Prehospital epinephrine administration for OHCA patients with initial nonshockable rhythms was independently associated with achievement of pre-hospital ROSC and was also associated with improved one-month survival when epinephrine administration time was less than 20 minutes.

Key messages

  • We analyzed nationwide Utstein-style Japanese data collected over two years and found that initial cardiac rhythm was a crucial prehospital factor for predicting both survival and favorable neurological outcomes at one month.

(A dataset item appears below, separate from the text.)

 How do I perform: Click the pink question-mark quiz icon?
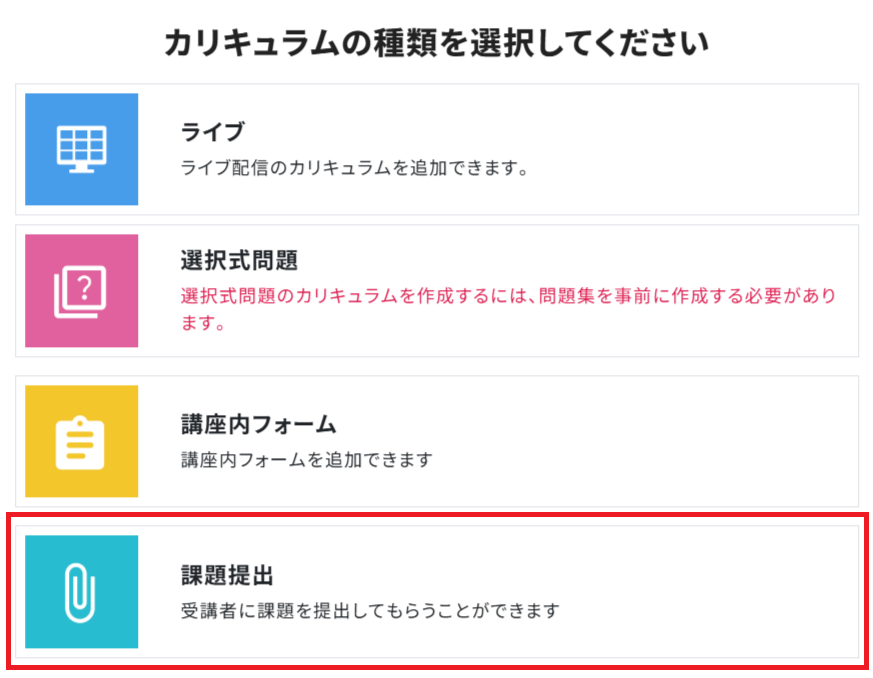pyautogui.click(x=81, y=290)
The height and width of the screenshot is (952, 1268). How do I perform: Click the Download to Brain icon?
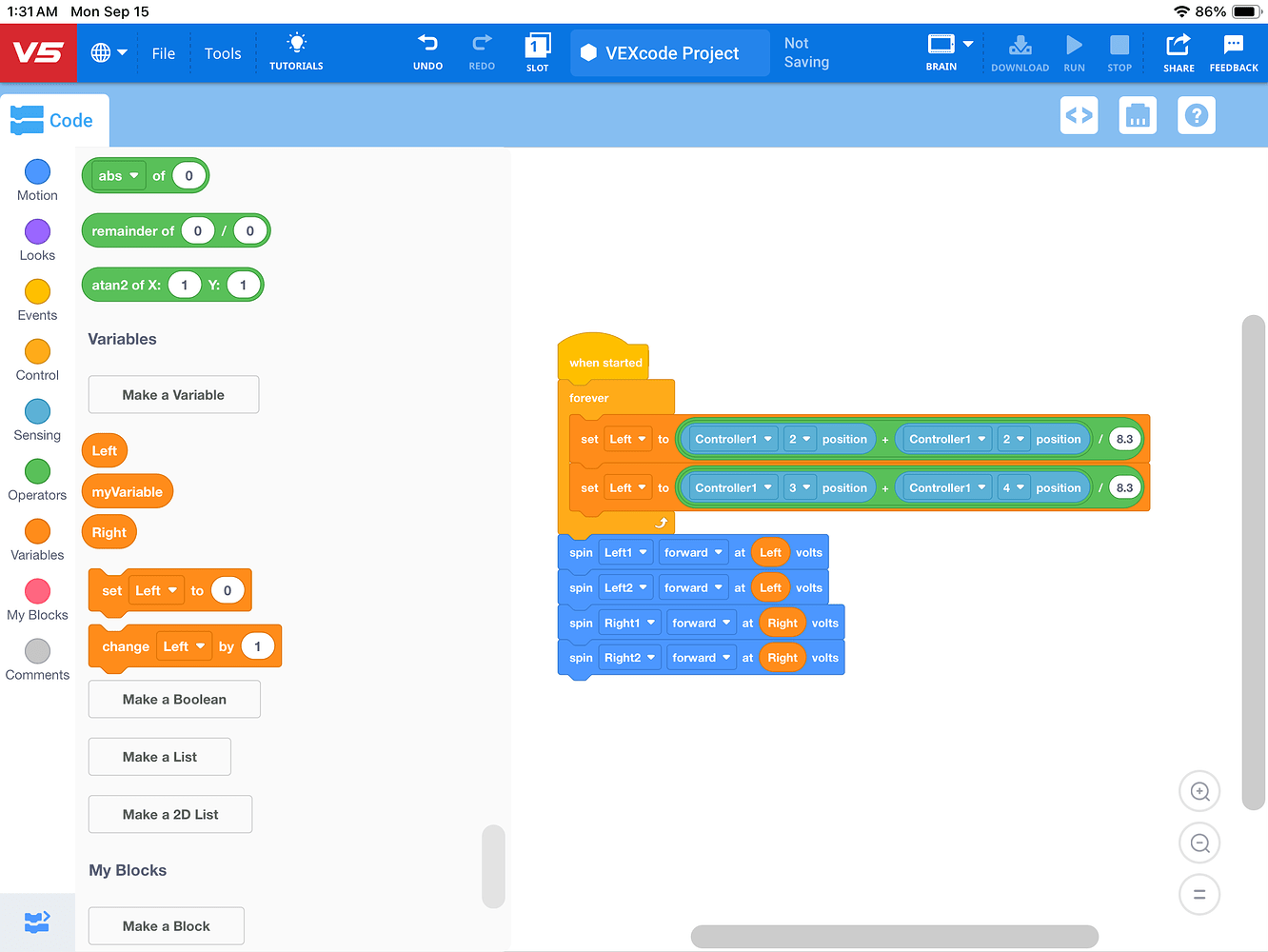(x=1020, y=52)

  • In the initial shockable rhythm cohort, the ratios of pre-hospital ROSC, one-month survival and one-month CPC score of 1 or 2 in the nonepinephrine group were significantly higher than those in the epinephrine group. However, in the initial nonshockable rhythm cohort, the ratios of pre-hospital ROSC and one-month survival in the epinephrine group were significantly higher than those in the nonepinephrine group. No significant difference between the epinephrine and nonepinephrine groups for one-month CPC score of 1 or 2 was found in the initial nonshockable rhythm cohort.

  • In OHCA patients with initial shockable rhythms, only prehospital epinephrine administration with an administration time less than 9 minutes was independently associated with increased odds of prehospital ROSC.

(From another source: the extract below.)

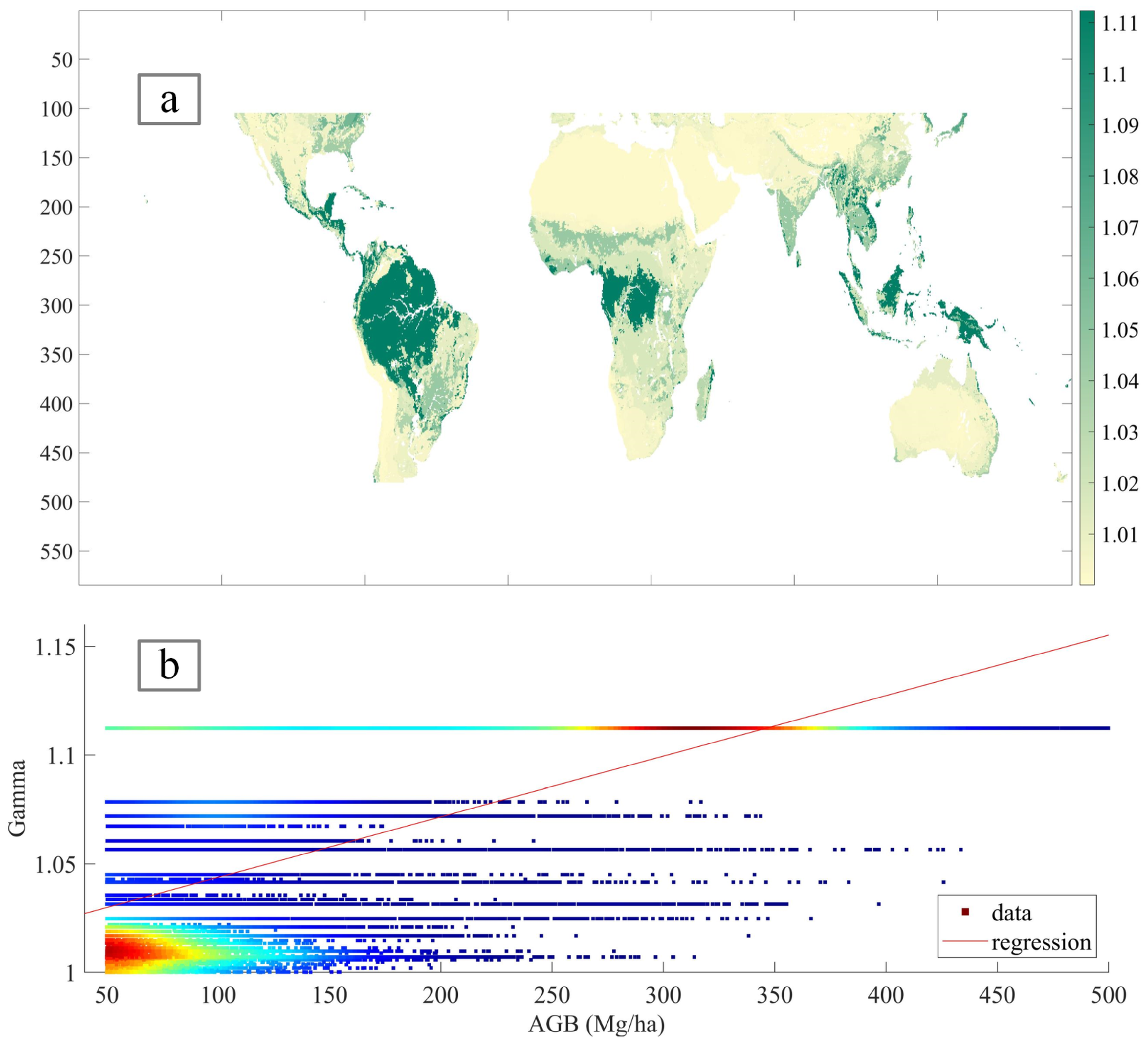
Task: Click the y-axis tick label 1.15
Action: tap(55, 647)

  • Prehospital epinephrine administration for OHCA patients with initial nonshockable rhythms was independently associated with prehospital ROSC and had an association with improved one-month survival when epinephrine administration time was less than 20 minutes.

  • Prehospital epinephrine administration for OHCA patients with initial nonshockable rhythms was independently associated with deteriorated neurological outcomes at one month when the epinephrine administration time was 10 minutes or more.